I love you dearly but there is no way you can be left home alone, I know you enjoyed the film but you are 3yrs old and no you won't be able to fight off any potential burgalars. And Also can you please take the wellies off and let me get you dressed. Wearing pants and wellies makes you look a wally!!! You are NOT a Killer Bean
Also can you please stop wrapping Nanna round your little finger by telling her how much you love her followed by "I havent seen my trogrammes for 5 weeks" just so she will watch handy manny with you again.
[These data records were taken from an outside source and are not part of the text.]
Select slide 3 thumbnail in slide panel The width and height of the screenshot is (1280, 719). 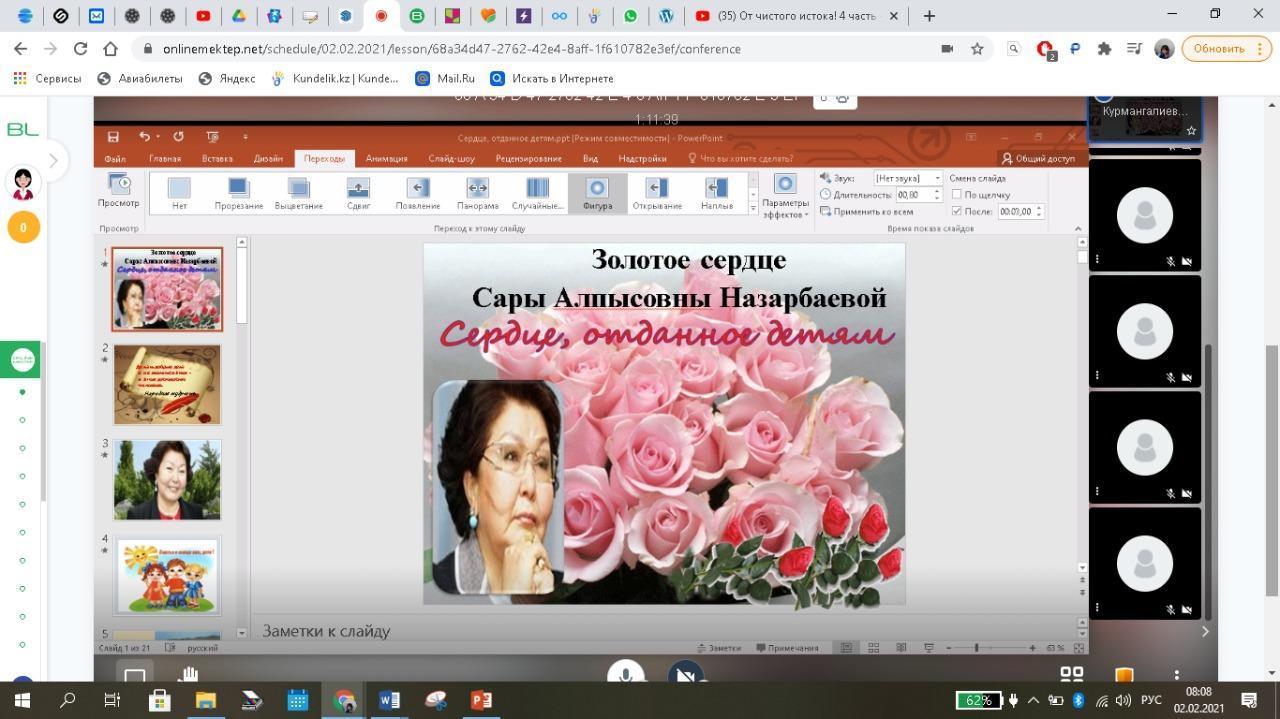[x=167, y=480]
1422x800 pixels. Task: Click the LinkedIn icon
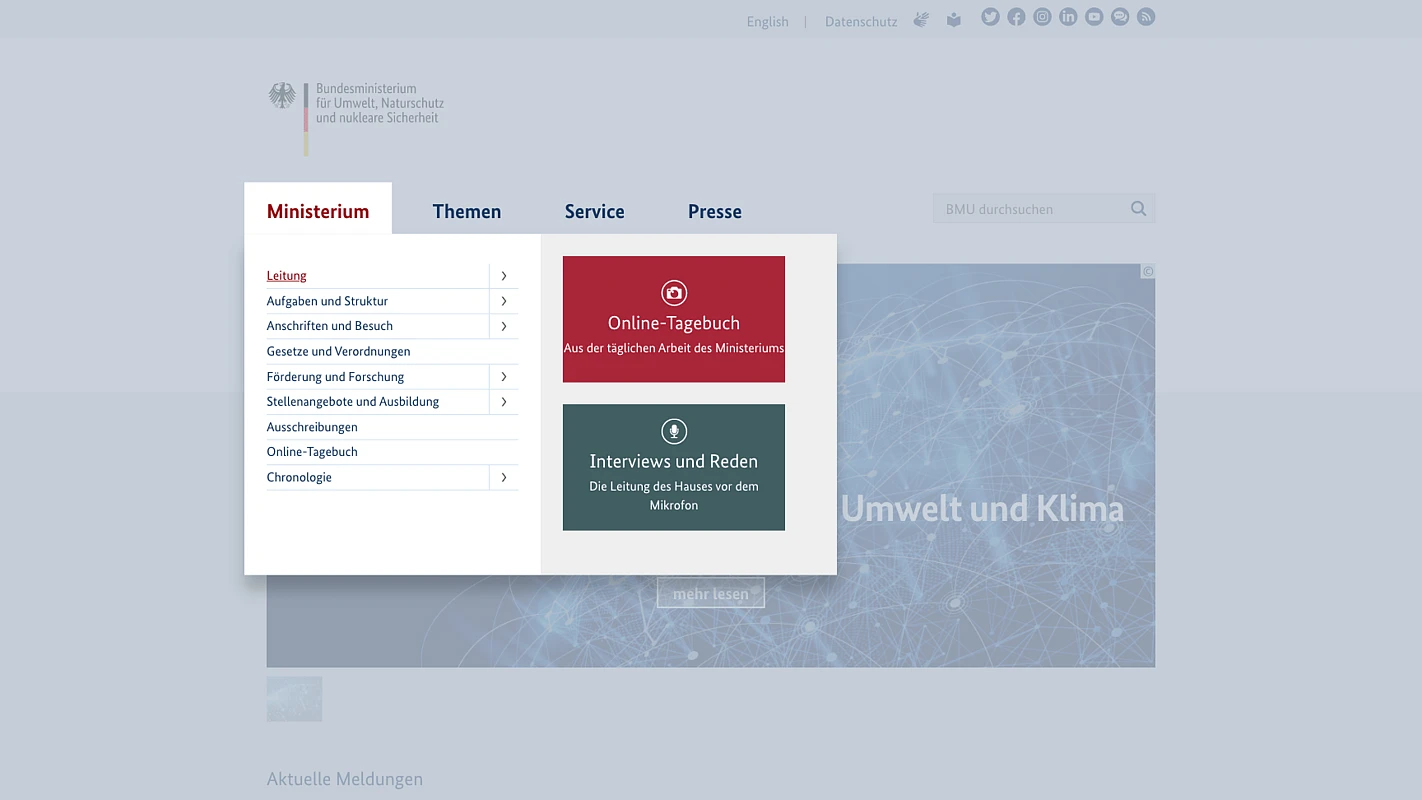point(1068,17)
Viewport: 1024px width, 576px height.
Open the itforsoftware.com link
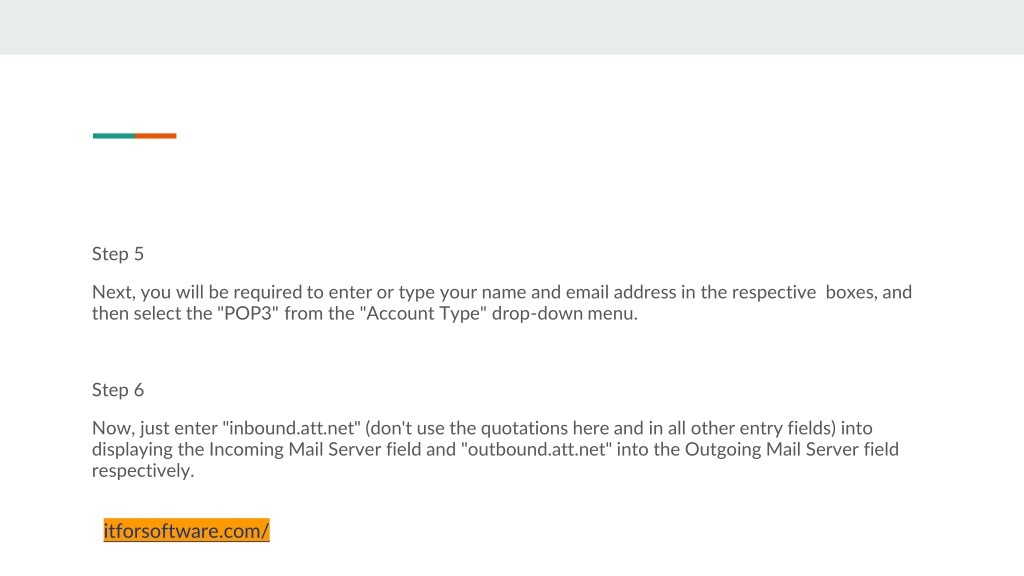tap(186, 530)
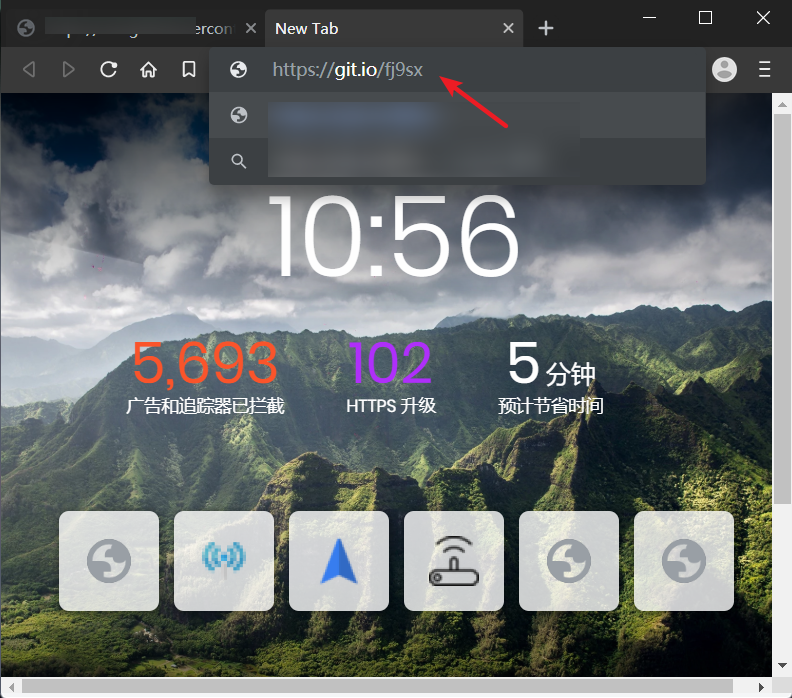Screen dimensions: 792x698
Task: Click the forward navigation arrow
Action: (69, 69)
Can you also realise you are 3yrs old and Steptoe and Son is not a typical programme you should find funny nor is dads army or fawlty towers.

Love

Mummy xx

OeufaBrain · 15/04/2011 11:54

Dear OP
Please would you come and help me unpack my shopping and do housework and stuff, as I can't seem to tear myself away from this fantastic thread.
The little tableaux of joy and humour and tragedy and poignancy and bravery and hope and despair and laughter and love are just too addictive to leave!
Thank you.
Arfurbrain.
x

LittleWhiteWolf · 15/04/2011 11:59

Dear mum,
I will always be there for you and love you, but I cannot be your sole counsellor anymore. Its been 2 years (since the Event, but you know you've been depressed a helluva long time) and you still haven't taken my advice to speak to someone who knows what they're talking about. You won't "get a grip" by "being normal" and you mustn't be so hard on yourself.
Love your loving daughter

Dear dad, I wish I was brave enough to tell you to leave me and my family alone, but even with the way you have treated mum, DSis and I, I still cannot bring myself to be so cruel to you.
from the person you don't deserve.

Dear unborn baby,
I know I'm asking a lot as you are only really very tiny, but I'm still very shaky after I lost your brother or sister a few months before you were conceived, so if you could make your presence known in some way I'd be super duper grateful.
love mummy

Dear DD,
you are actually my sunshine and really do make me so very happy. I love you more than words can say. And I promise to make us some lunch now.
love mum

Dear DH,
you are a wonderful man and I cannot imagine why I have been so lucky as to marry someone like you. BUT, I really don't want to name our baby Barney, after Sylvester Stallones characted in The Expendables Hmm
love your wife

Dear MN,
sorry this was such a big post. You've made me laugh and cry with this thread, and its all so needed. You're all so brave and funny and clever and I adore you. But I really must make lunch for my hungry toddler now.